STATED PROBLEM 1> Copy out the passage about graham crackers word for word, everything from "Life is full" down to "nutrition and health.".

Graham crackers, developed by Sylvester Graham in 1829, have become a staple in many American homes.
Life is full of ironies, and the culinary world is no exception. Take graham crackers, for instance. Developed in 1829 by Sylvester Graham, the nation's first health nut, as a whole grain alternative to baked goods made with refined flour, they are now the most common base for cheesecake, a concoction which the fitness-minded Graham would have no doubt railed against.
It is no accident that this country should have produced a diet fanatic such as Graham, for, as Dennis Roth, writing in Food Review, points out, "No other country has had our variegated history of nutritional theories, diets, food fads, and, more recently, eating disorders." Europeans by and large eat for enjoyment, he argues, but Americans have a long-standing concern for nutrition and health.
Partly this is because we sometimes feel further removed from the sources of our food supply and therefore more suspicious of them than they are in other countries. The United States, after all, was the first continental market where food products could be shipped over thousands of miles.
Then too, our very bounty sometimes conspires against us. As the country became more urbanized and its citizens more sedentary, unlike other counties we had to actually begin to curb our appetites in the face of abundant food supplies. The political climate has also played a role, Roth says, noting that nutritional reforms often coincide with political ones.
Finally, there is what he calls our frontier-honed ethos of self-improvement. As Charles Tart, a psychologist at the University of California at Davis, puts it, "Americans have the delusion that we can eat our way to enlightenment." It is perhaps no wonder, then, that this country should have spawned a character like Sylvester Graham, a man Bee Wilson in an article in the New Statesman calls the father of all modern diet crazes. His legacy, according to Frederick Kaufman, in a review of several diet books for Harper's Magazine, can still be felt in prescriptions such as the Pritikin diet and SUGAR BUSTERS!

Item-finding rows
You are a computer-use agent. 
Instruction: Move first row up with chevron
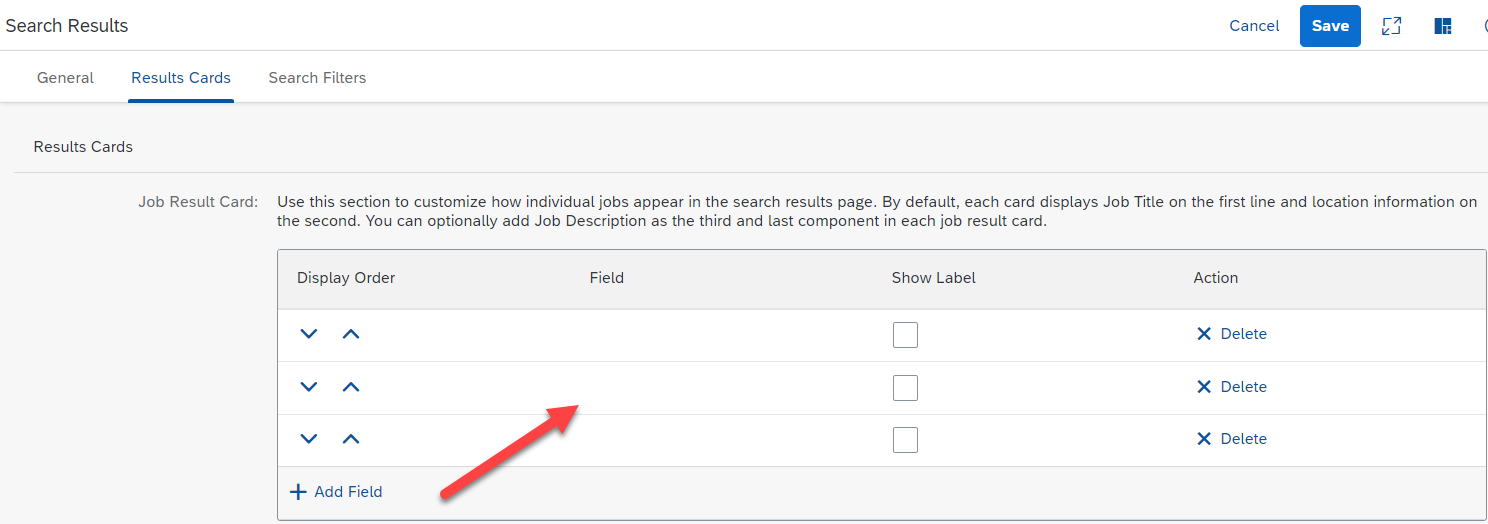(350, 334)
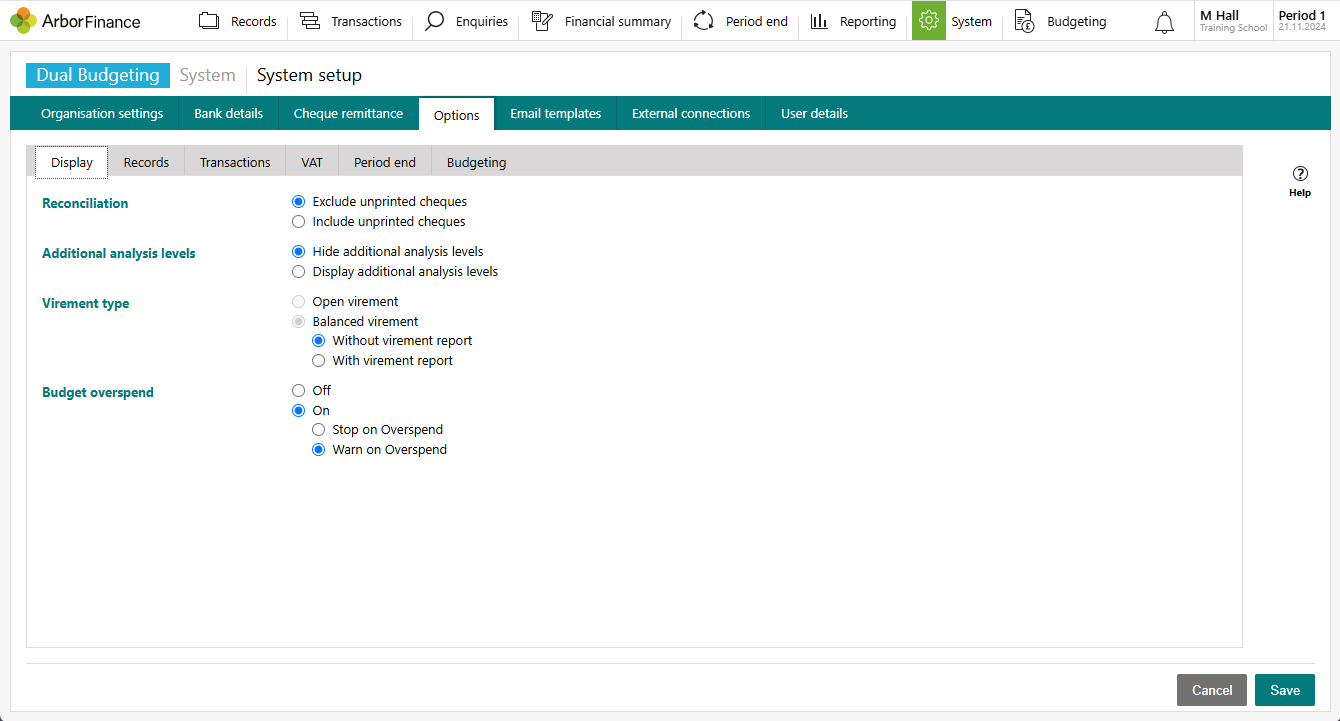Select Stop on Overspend
Image resolution: width=1340 pixels, height=721 pixels.
[318, 429]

STATED PROBLEM 2> Present the lines of the item-finding rows above as a numbered list, skipping any blank lines and omitting the pictures.

FULL ANSWER 1>
Life is full of ironies, and the culinary world is no exception. Take graham crackers, for instance. Developed in 1829 by Sylvester Graham, the nation's first health nut, as a whole grain alternative to baked goods made with refined flour, they are now the most common base for cheesecake, a concoction which the fitness-minded Graham would have no doubt railed against.
It is no accident that this country should have produced a diet fanatic such as Graham, for, as Dennis Roth, writing in Food Review, points out, "No other country has had our variegated history of nutritional theories, diets, food fads, and, more recently, eating disorders." Europeans by and large eat for enjoyment, he argues, but Americans have a long-standing concern for nutrition and health.

FULL ANSWER 2>
1. You are a computer-use agent. 
2. Instruction: Move first row up with chevron
3. (350, 334)
4. Select Stop on Overspend
5. Image resolution: width=1340 pixels, height=721 pixels.
6. [318, 429]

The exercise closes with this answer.